Think of it like this:
* **Single block**: "How hard was this math problem?"
* **Entire blockchain**: "How hard was this entire series of math problems?"
## Why Entropy Instead of "Work"?
**Entropy** is a physics concept that measures randomness or disorder. When miners find a block, they're essentially **reducing randomness** by finding a very specific, ordered hash.
**The Key Insight**: The amount of randomness removed (entropy reduced) directly corresponds to the energy spent creating that order.
**Real-world analogy**:
* Messy room (high entropy) → Clean room (low entropy)
* Energy required to organize = Entropy reduced
* More organized = More energy spent = Lower entropy
## Geometric vs Linear: Why It Matters
**Traditional PoW (Linear Addition):**
* Block 1: 16 difficulty points
* Block 2: 16 difficulty points
* Block 3: 16 difficulty points
* **Total**: 16 + 16 + 16 = 48 points
**PoEM (Geometric Multiplication):**
* Block 1: Removes 1/65536 of possible states
* Block 2: Removes 1/65536 of remaining states
* Block 3: Removes 1/65536 of remaining states
* **Total**: (1/65536) × (1/65536) × (1/65536) = Much more security
**Why Multiplication is Better:**
* **Exponential security**: Each block makes the chain exponentially harder to recreate
* **Real probability**: Reflects the actual odds of recreating the work
* **Better comparison**: More accurately measures which chain required more total energy
Think of it like compound interest: adding 10% three times gives you 130%, but compounding 10% three times gives you 133.1%. The difference becomes massive over many blocks.

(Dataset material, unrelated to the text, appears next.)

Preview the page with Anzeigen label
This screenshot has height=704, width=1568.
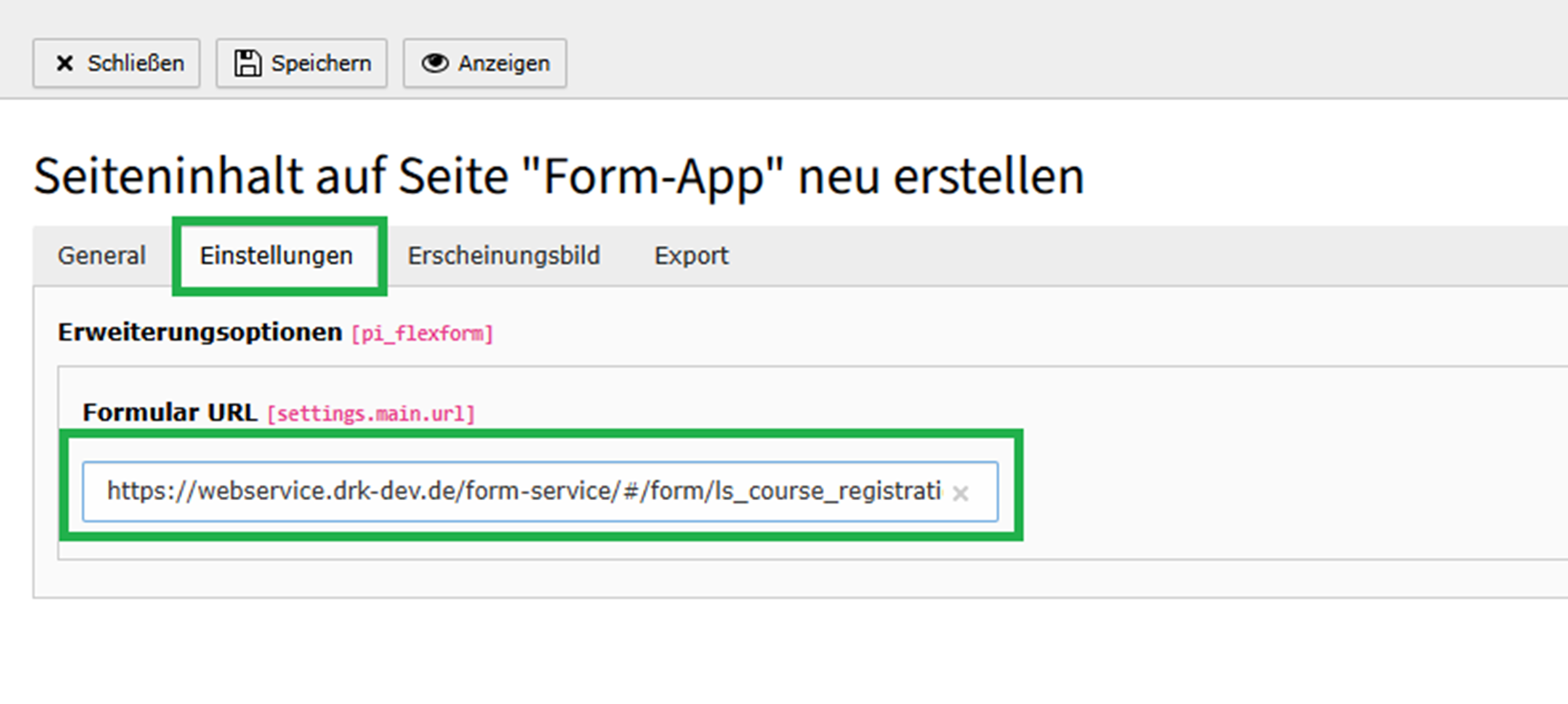pyautogui.click(x=504, y=64)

## Step-by-Step Calculation
### Step 1: Calculate Single Block Entropy
For each block, we calculate how much randomness it removed:
**Simple Version**: More leading zeros = more randomness removed
**Precise Formula**:
```
Block Entropy = 1 / (2^leading_zeros)
```
**Example**:
* Block with 16 leading zeros: 1/65,536 states removed
* Block with 17 leading zeros: 1/131,072 states removed (twice as rare!)
### Step 2: Calculate Chain Total
For an entire blockchain, we multiply all the individual block entropies together:
**Formula**:
```
Total Chain Entropy = Block1 × Block2 × Block3 × ...
```
**Example 3-Block Chain**:
* Block 1: 1/65,536
* Block 2: 1/65,536
* Block 3: 1/131,072
* **Total**: (1/65,536) × (1/65,536) × (1/131,072) = 1 in 563 trillion
This means recreating this 3-block chain would require, on average, 563 trillion attempts!
## Practical Implementation: Using Logarithms
**The Problem**: Those numbers get huge fast! After just 10 blocks, we'd be dealing with numbers so large they're impossible to store efficiently.
**The Solution**: Instead of storing the actual multiplication results, we use logarithms to convert multiplication into addition.
**How It Works**:
* **Traditional storage**: 1/65,536 × 1/65,536 × 1/131,072 = 0.000000000000234
* **Logarithmic storage**: 16 + 16 + 17 = 49 bits of entropy
**Benefits**:
* **Manageable numbers**: Addition instead of astronomical multiplication
* **Exact precision**: No loss of accuracy in comparisons
* **Efficient storage**: Quai uses 64 bits to store total entropy per chain
* **Easy comparison**: Higher entropy number = more secure chain
**The Final Formula**:
```
Total Chain Entropy (in bits) = Block1_bits + Block2_bits + Block3_bits + ...
```
This mathematical trick allows Quai to precisely compare chains of any length while keeping the computation practical for real-world use.
**Key Takeaway**: PoEM measures the exact probability of recreating any blockchain, giving it perfect objectivity when choosing between competing chains. The chain that would be hardest to recreate always wins.